>> start

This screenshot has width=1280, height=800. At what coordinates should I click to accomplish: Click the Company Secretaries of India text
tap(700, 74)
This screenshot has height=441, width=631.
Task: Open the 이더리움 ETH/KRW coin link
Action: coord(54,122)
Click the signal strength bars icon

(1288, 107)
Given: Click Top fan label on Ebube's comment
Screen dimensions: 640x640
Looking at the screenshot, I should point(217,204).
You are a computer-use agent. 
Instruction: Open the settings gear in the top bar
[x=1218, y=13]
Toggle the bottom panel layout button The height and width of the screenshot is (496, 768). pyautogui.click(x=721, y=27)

>> end
>> start

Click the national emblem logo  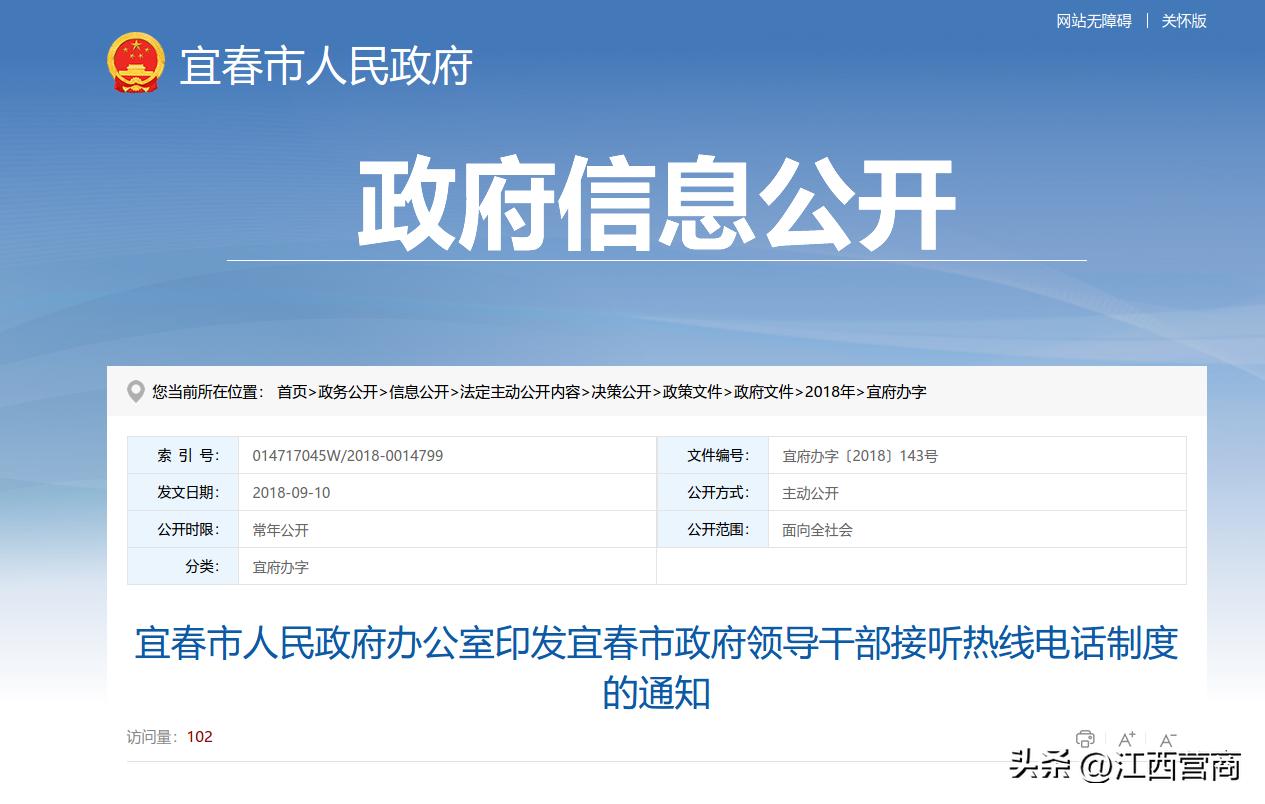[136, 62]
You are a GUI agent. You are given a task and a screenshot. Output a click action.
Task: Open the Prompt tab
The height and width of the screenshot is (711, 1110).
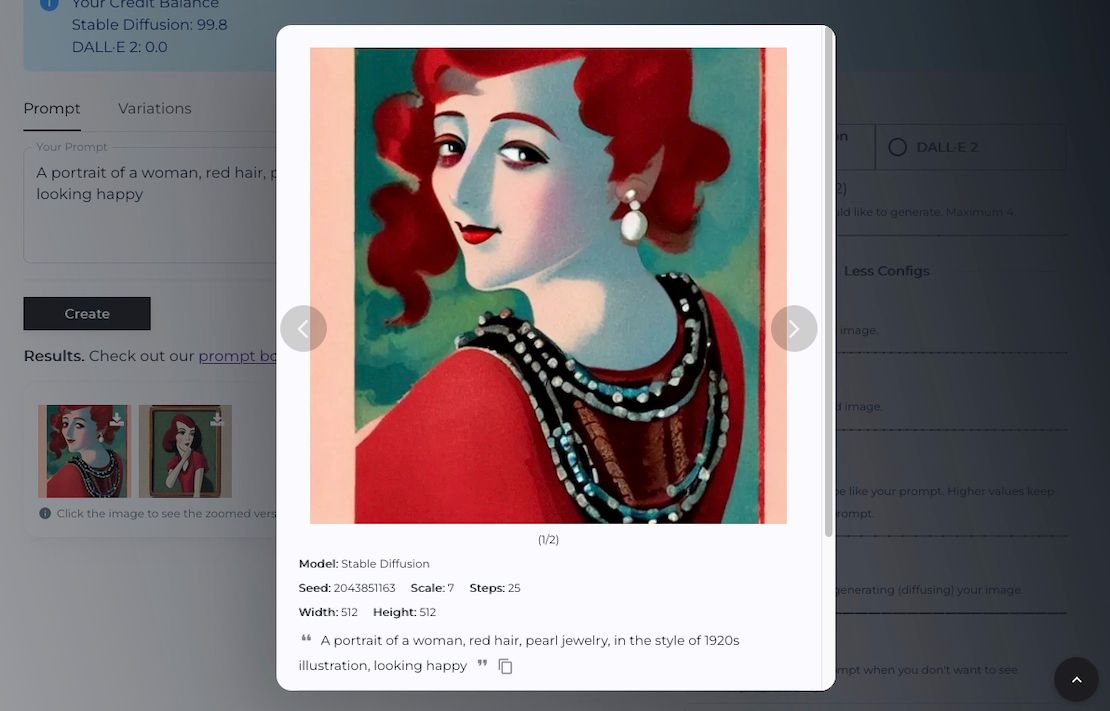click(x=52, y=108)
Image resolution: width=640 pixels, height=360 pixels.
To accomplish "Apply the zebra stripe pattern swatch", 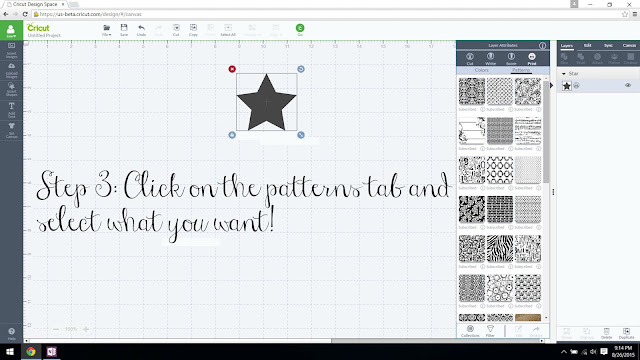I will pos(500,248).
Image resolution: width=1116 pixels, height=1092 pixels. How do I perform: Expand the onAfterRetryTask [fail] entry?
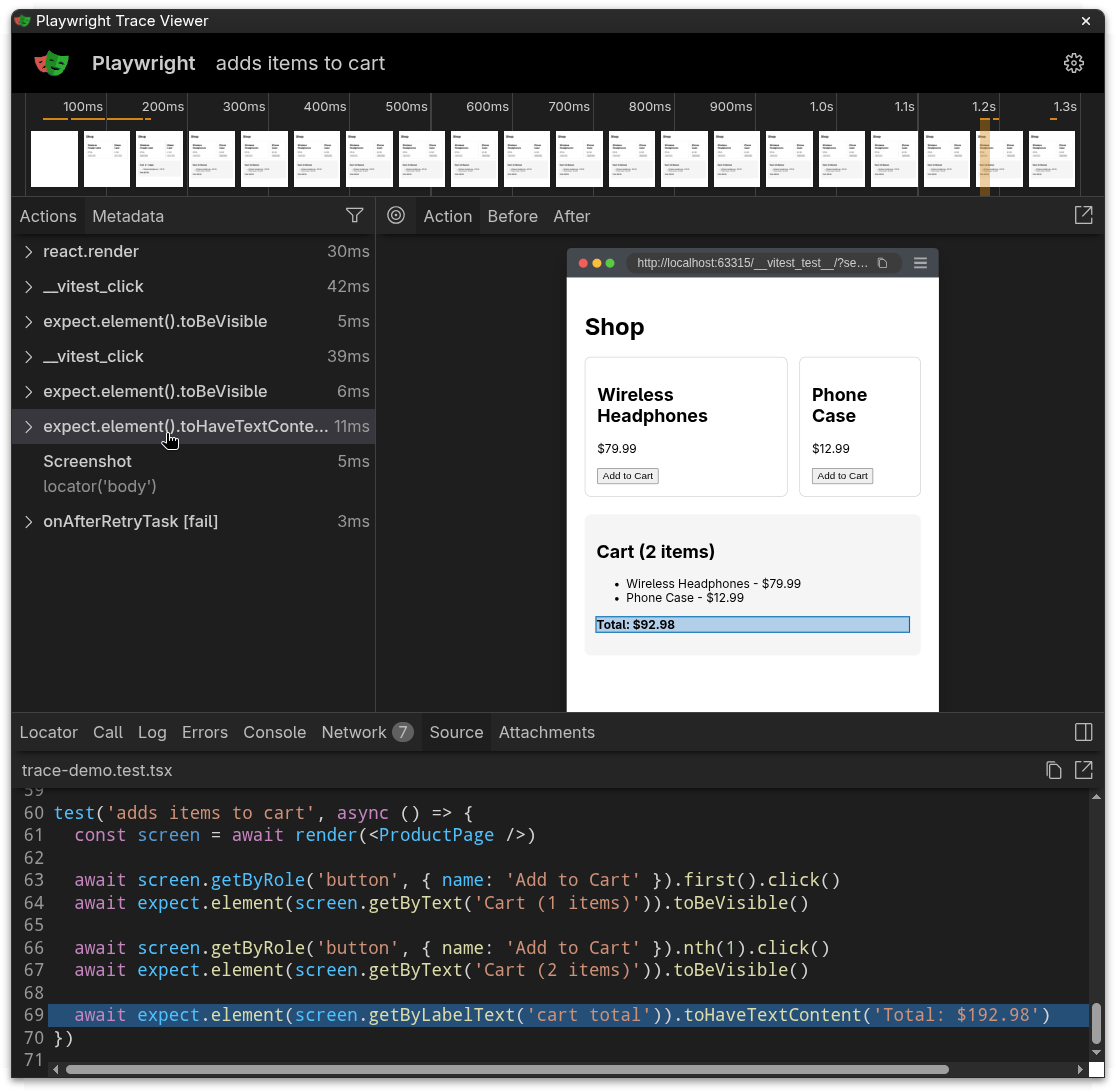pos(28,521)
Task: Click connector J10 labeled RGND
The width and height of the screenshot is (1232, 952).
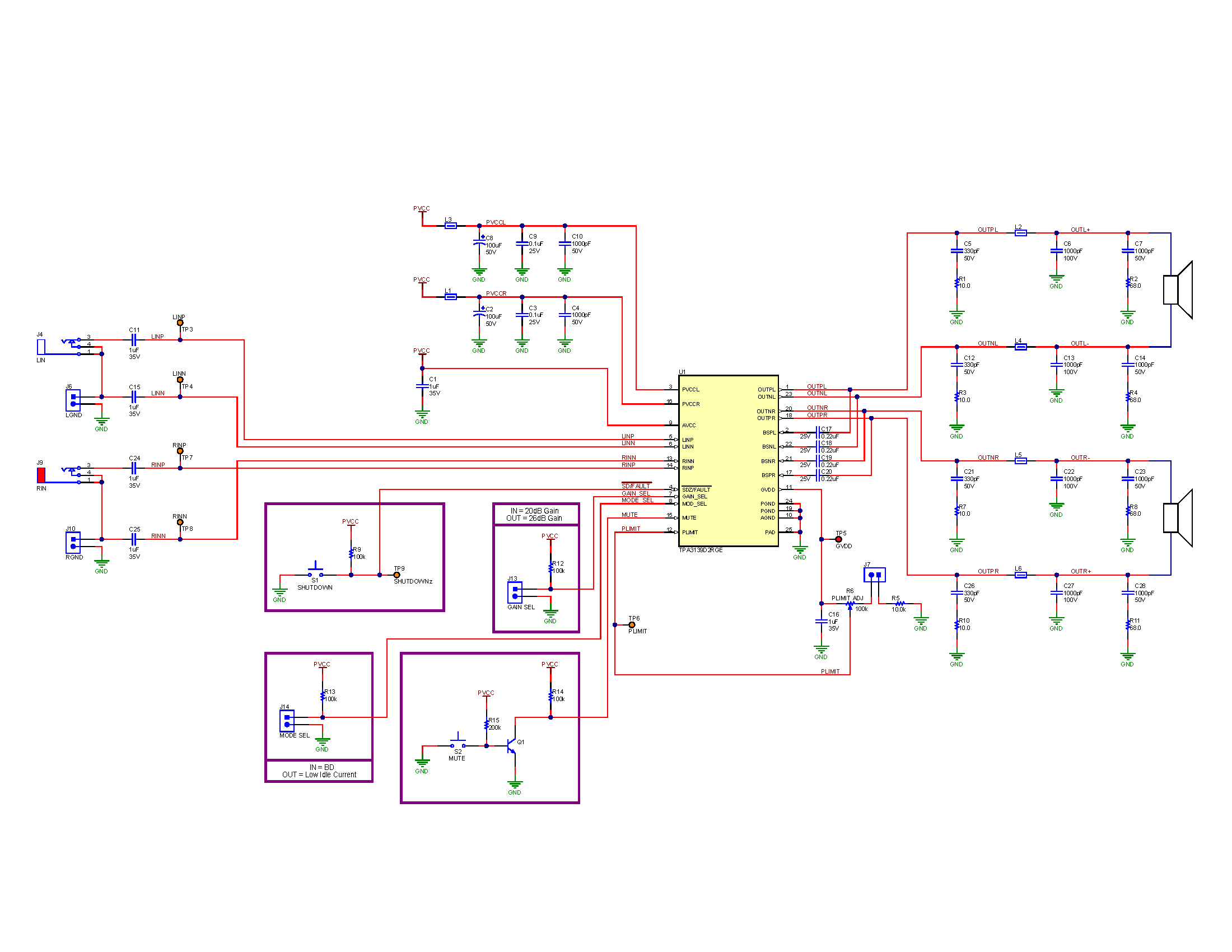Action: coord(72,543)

>> end
>> start

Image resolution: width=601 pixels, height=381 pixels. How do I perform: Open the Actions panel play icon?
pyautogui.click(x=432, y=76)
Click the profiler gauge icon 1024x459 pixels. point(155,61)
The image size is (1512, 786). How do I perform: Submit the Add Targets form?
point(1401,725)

>> end

■ EXERCISE DESCRIPTION: Print the lines of the records from the line with "This screenshot has width=1280, height=800." to the line with "Toggle the bottom", both of those lines included, and reproduce each one without any change.

■ EXERCISE RESPONSE:
This screenshot has width=1280, height=800. At what coordinates should I click to accomplish: Click the Company Secretaries of India text
tap(700, 74)
This screenshot has height=441, width=631.
Task: Open the 이더리움 ETH/KRW coin link
Action: coord(54,122)
Click the signal strength bars icon

(1288, 107)
Given: Click Top fan label on Ebube's comment
Screen dimensions: 640x640
Looking at the screenshot, I should point(217,204).
You are a computer-use agent. 
Instruction: Open the settings gear in the top bar
[x=1218, y=13]
Toggle the bottom panel layout button The height and width of the screenshot is (496, 768). pyautogui.click(x=721, y=27)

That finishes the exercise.